Texte de l'exercice -
┌────────
# Enlever l'accusé de réception dans Mail



## Blade69 (10 Septembre 2010)

Bonjour,

J'ai activé l'accusé de réception dans Mail, et je souhaiterai l'enlever.

Quelqu'un aurait la solution????

Merci par avance


----------



## wath68 (10 Septembre 2010)

Hello.

Il y a un accusé de réception dans Mail ?
Première nouvelle.

On l'active comment stp ?


----------



## Aliboron (10 Septembre 2010)

Blade69 a dit:


> J'ai activé l'accusé de réception dans Mail, et je souhaiterai l'enlever.


De quoi exactement est-il question ? Tu veux dire que tu as ajouté dans les en-têtes une ligne "Disposition-Notificatioin-To" et que maintenant tu voudrais l'enlever (pour ne plus demander des AR à tes correspondants) ? Le mieux est certainement de te référer à la méthode qui t'a permis de l'ajouter, comme par exemple celle-ci...

Sinon, donne-nous quelques précisions complémentaires sur ce que tu cherches exactement à faire (ou au moins sur ce que tu as fait), la version de Mail (et/ou de Mac OS X) concernée, ce que tu observes, etc.



-----------------------------------------------------
Note du modérateur (Aliboron) :
Ceci dit, il est ici question d'internet ou plus exactement de paramétrage de logiciel de messagerie. Comme on a bien entendu lu au préalable le message de Pascal77 en tête du forum "Applications" et/ou la table d'orientation, on déménage vers "Internet et réseau". Et hop !!!


----------
└────────
Données fournies -
┌────────
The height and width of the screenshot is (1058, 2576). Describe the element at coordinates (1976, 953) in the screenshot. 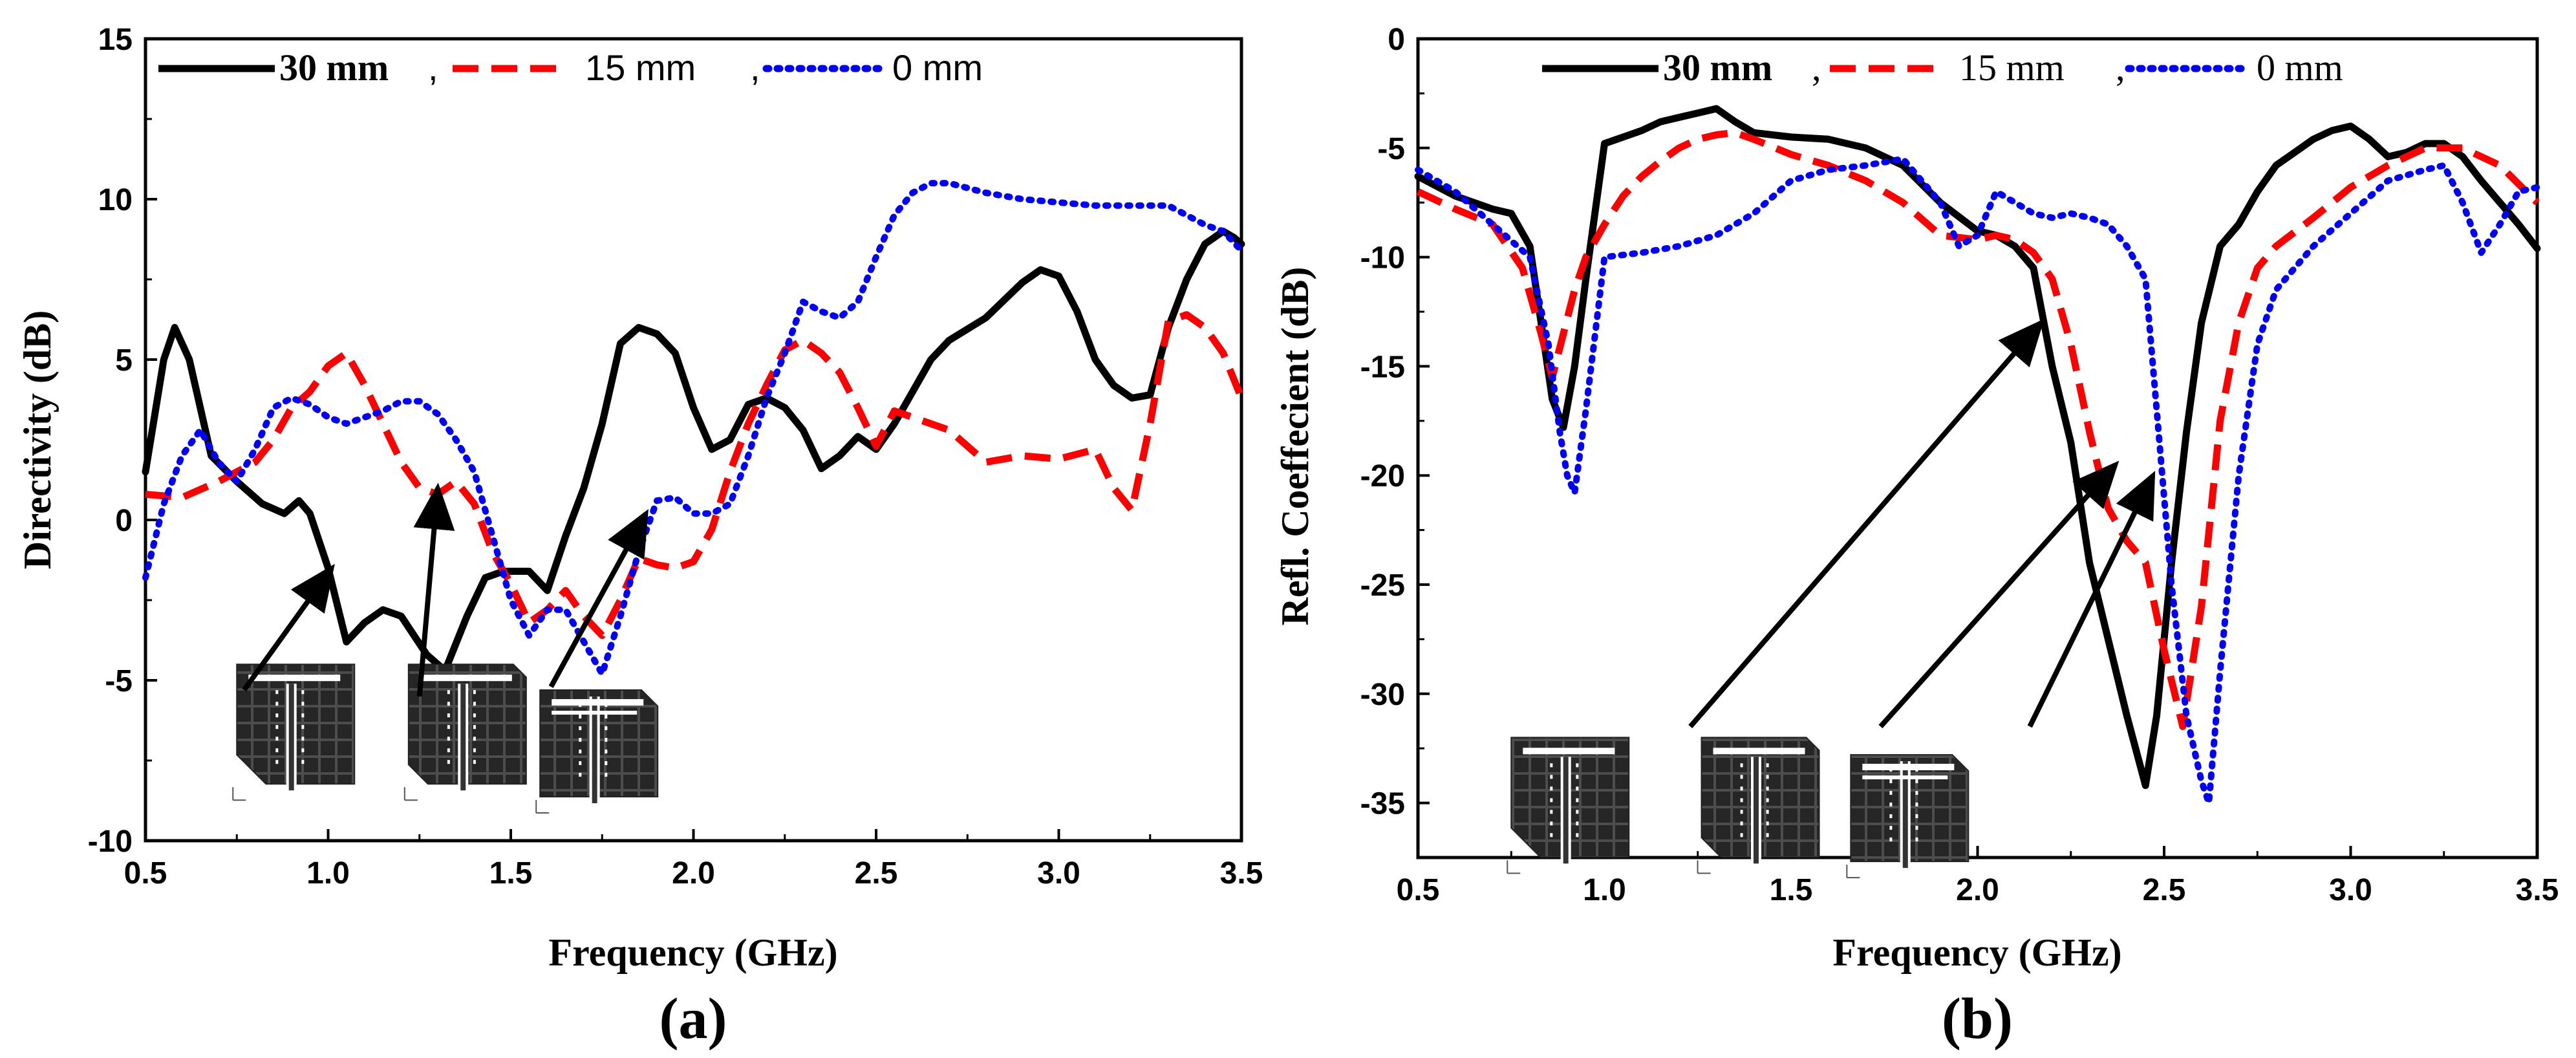

I see `x-axis-label-b: Frequency (GHz)` at that location.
└────────
Consigne détaillée - Recopiez à l'identique le passage du fil de discussion sur l'accusé de réception dans Mail qui commence aux mots « Sinon, donne-nous quelques » et s'achève après « tu observes, etc. ».

Réponse rédigée -
Sinon, donne-nous quelques précisions complémentaires sur ce que tu cherches exactement à faire (ou au moins sur ce que tu as fait), la version de Mail (et/ou de Mac OS X) concernée, ce que tu observes, etc.